Mais il a bénéficié du ralliement de la plupart des autres candidats, notamment de la droite traditionnelle. Cette dernière, au pouvoir sous diverses incarnations depuis presque un siècle, a subi une défaite historique avec au premier tour 23 % pour son candidat. Ces ralliements en disent long sur la peur que suscite dans la classe moyenne le programme de Gustavo Petro.
Une tendance dans tout le sous-continent
S’il gagne malgré tout, la Colombie rejoindrait la cohorte des pays de la région dont l’exécutif est à gauche (sans que ceux à droite suivent pour autant une politique économique nettement moins étatiste pour autant).

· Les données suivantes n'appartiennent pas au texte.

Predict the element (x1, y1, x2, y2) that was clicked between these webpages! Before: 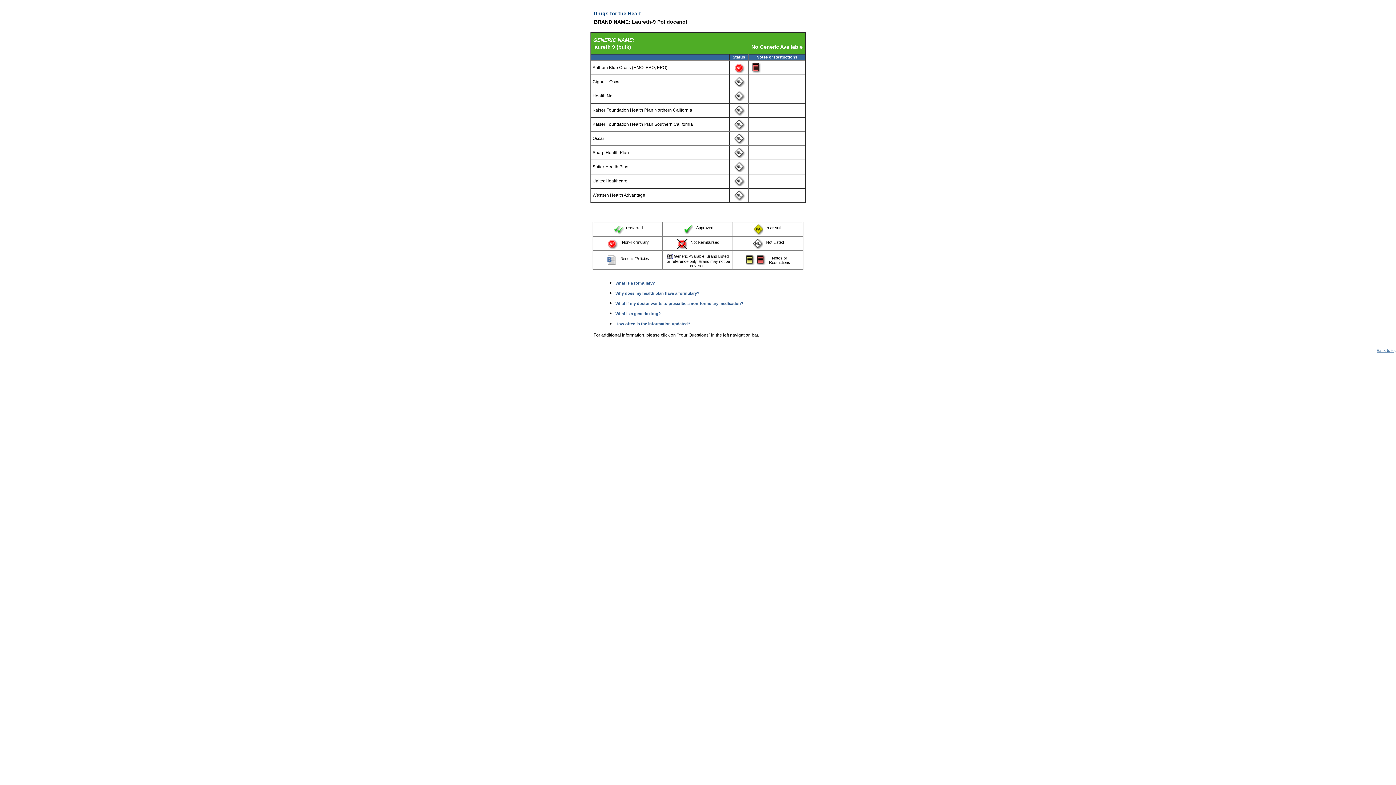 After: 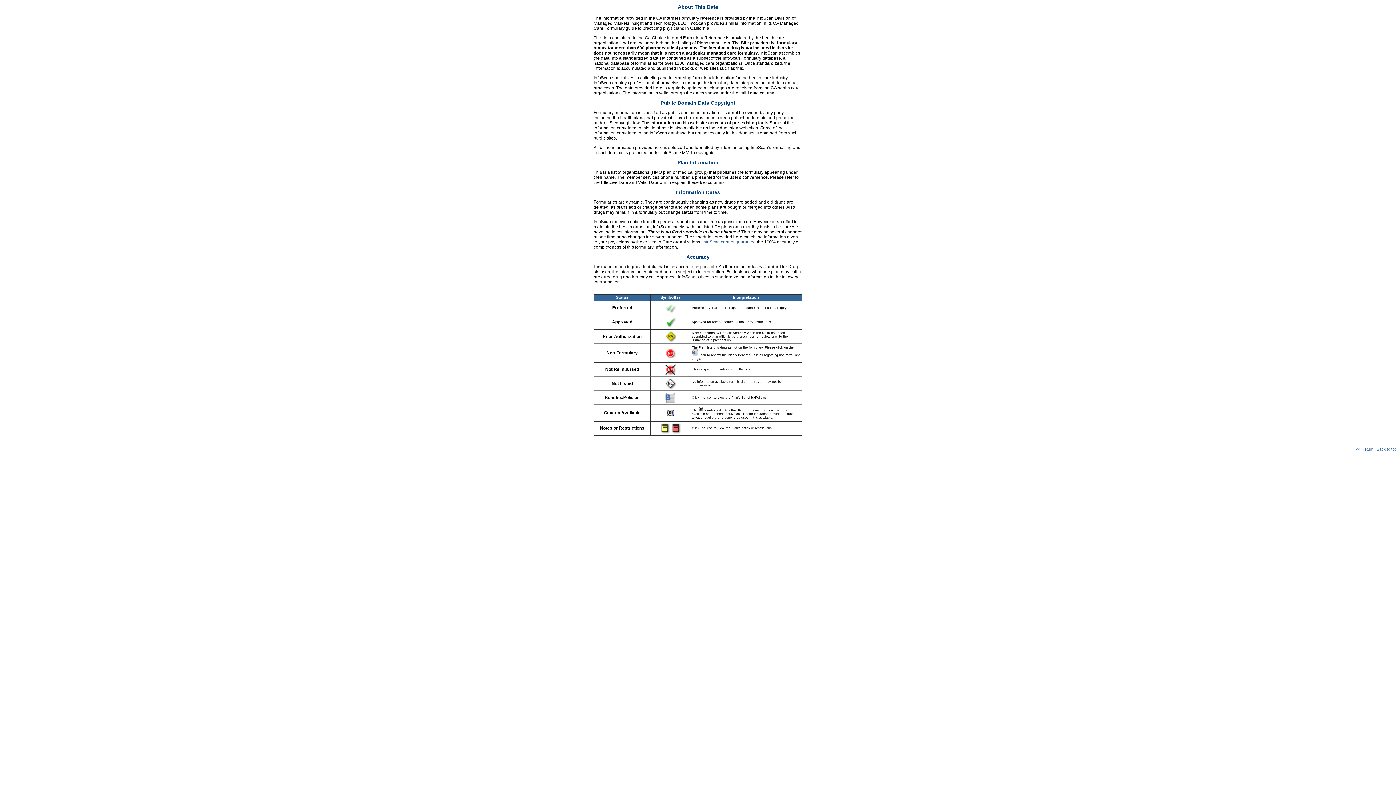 Action: bbox: (613, 224, 624, 230)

Alors que la gauche n’était presque plus aux affaires ces dernières années, hormis dans les trois dictatures (donc avec peu de chances d’alternative lors d’un scrutin honnête et transparent) Nicaragua, Cuba, Venezuela, elle compte désormais un exécutif classé à gauche en Bolivie, Pérou, Chili, et Argentine. Seuls l’Équateur, le Paraguay et l’Uruguay n’ont pas de chef d’État se réclamant du socialisme ou de la social-démocratie, en sus d’un Brésil où le président d’extrême droite, Bolsonaro, est menacé par le revenant et ex-guérillero Lula pour le scrutin de cet automne. Tout cela a de quoi faire frémir le Prix Nobel et grand écrivain libéral du sous-continent, Mario Vargas Llosa.

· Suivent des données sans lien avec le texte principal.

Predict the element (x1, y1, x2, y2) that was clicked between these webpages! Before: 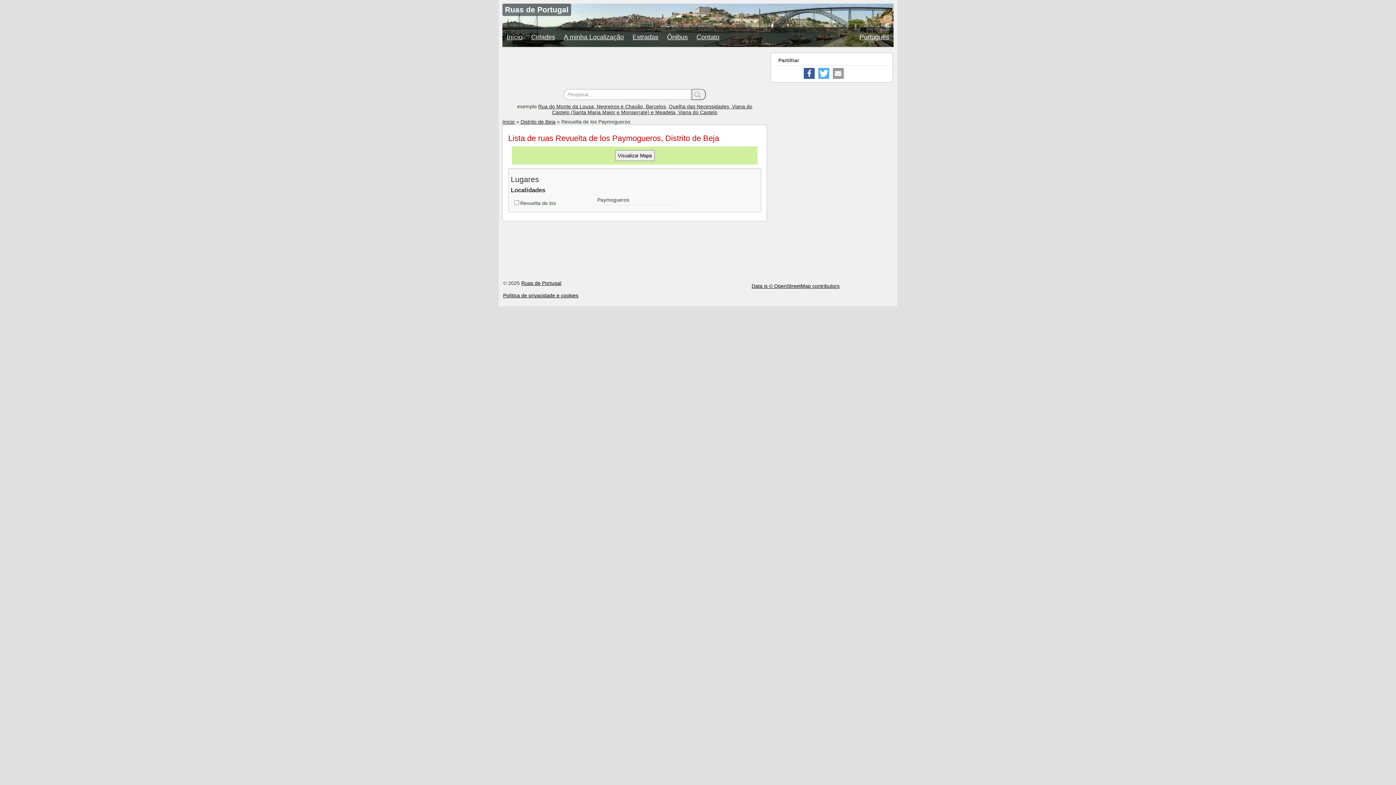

Je vais prendre l’argent de ceux qui en ont pour vous le donner, élisez moi…
C’est une recette qui marchera dans tous les pays du monde.
Ça se termine quand le pays est complètement desindustrialisé et ruiné.

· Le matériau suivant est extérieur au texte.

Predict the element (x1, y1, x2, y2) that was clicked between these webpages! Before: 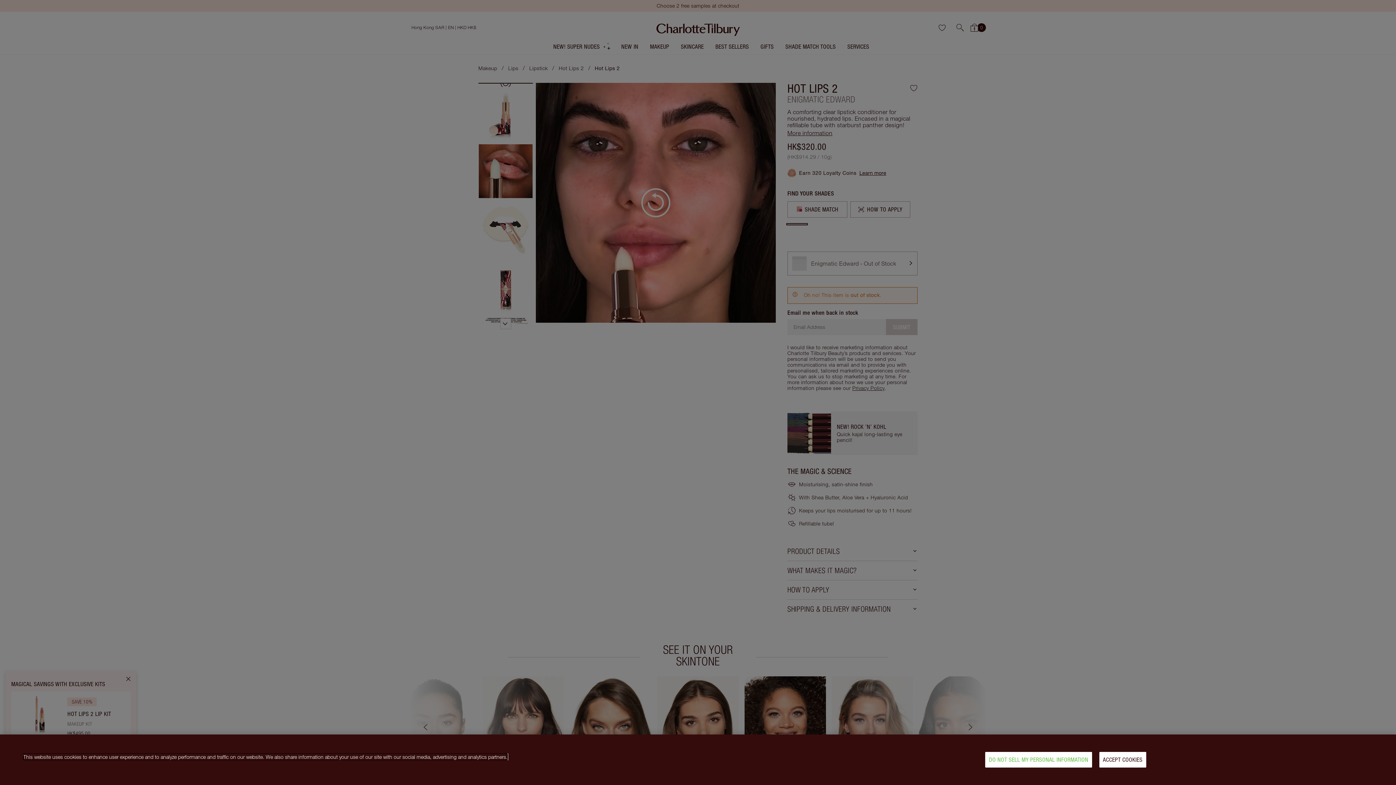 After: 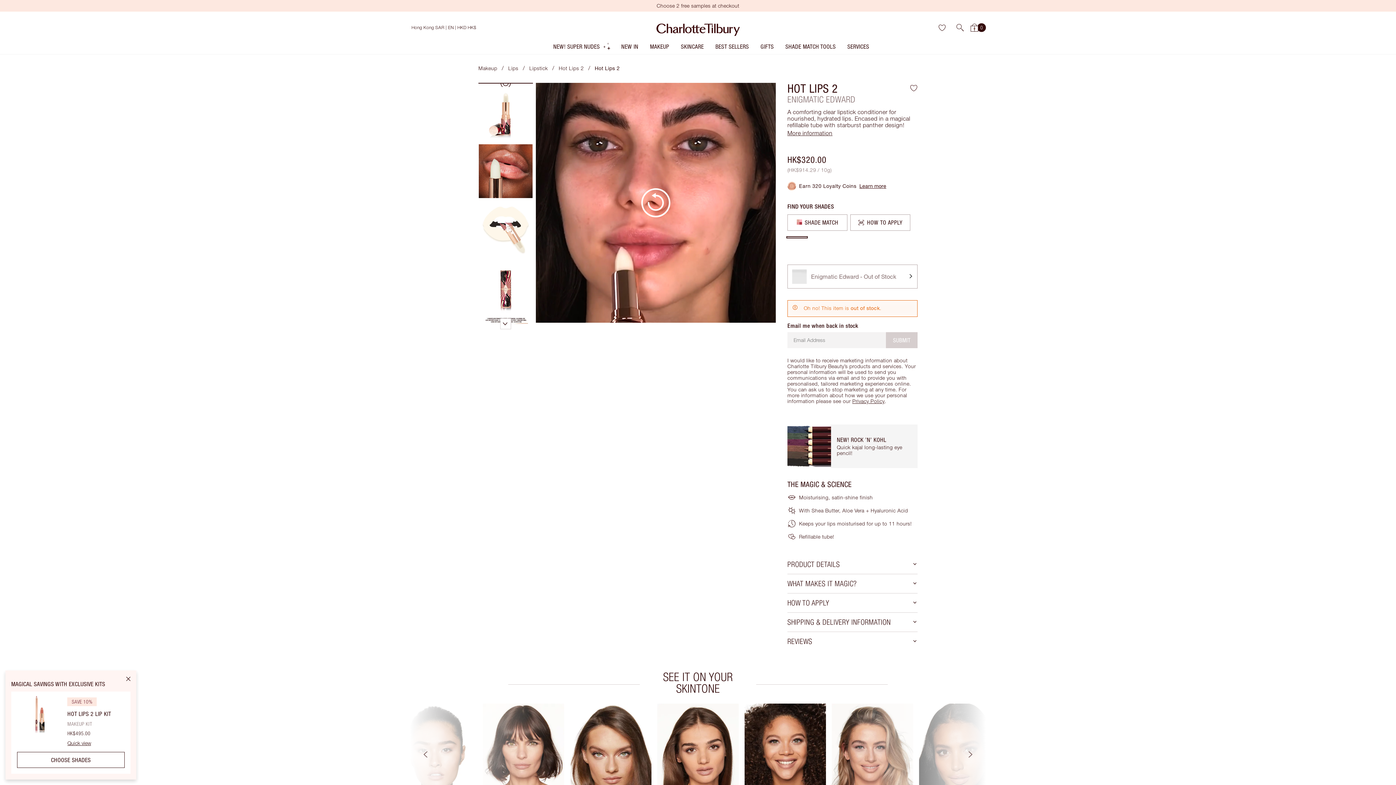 Action: bbox: (1099, 752, 1146, 768) label: ACCEPT COOKIES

À ce moment-là les socialistes peuvent rester au pouvoir en instaurant une dictature.
Et pour ces pays la corruption ne disparaît pas quelque soit le régime.
Question corruption; on est mal. Mais on le voit pas, on est trop avachis.
La Colombie tentée : oui tentation est le bon mot . Et comme dans les bonnes histoires (paraboles pour les intimes) , ça comment dans l exaltation et ça finit dans le cauchemar .
« ça commence dans l exaltation et ça finit dans le cauchemar »
Ça me rappelé des trucs de ma vie mais vous n’y faites certainement pas allusion.
Je n’ai pas compris votre commentaire ( je passe à côté de la référence que je soupçonne d’être biblique )
@aero oui désolée… en fait c est l histoire du serpent qui propose une belle pomme et ça se termine boutés hors du paradis. En fait pour faire rapide : le truc qui paraît hyper séduisant de prime abord conduit à la cata alors que le truc qui semble difficile impossible et casse-tête peut être la meilleure décision à prendre. Pour citer qqn ce n est pas le chemin qui est difficile mais difficile qui est le chemin.
Merci pour cet article. Oui, voir la Colombie attirée par le socialisme a quelque chose de désespérant (car Gustavo Petro, c’est carrément du mélanchonisme hardcore et non de la “social-démocratie”), car ce pays a toujours démocratiquement rejeté le marxisme, les crimes des FARC et autres guerilleros n’ayant pas contribué à en donner une bonne image auprès des habitants (euphémisme).
Ceci dit, contrairement à la France, les élections en Colombie se font dans le bon ordre : les législatives ont eu lieu avant la présidentielle. La gauche n’a pas la majorité au Parlement. S’il arrive au pouvoir, Gustavo Petro devra composer avec les partis de centre et de droite…
Lula n’a pas été guérillero mais syndicaliste.
J’ai oublié d’ajouter que la confusion vient surement que c’est Dilma Rousseff qui a été guérillera.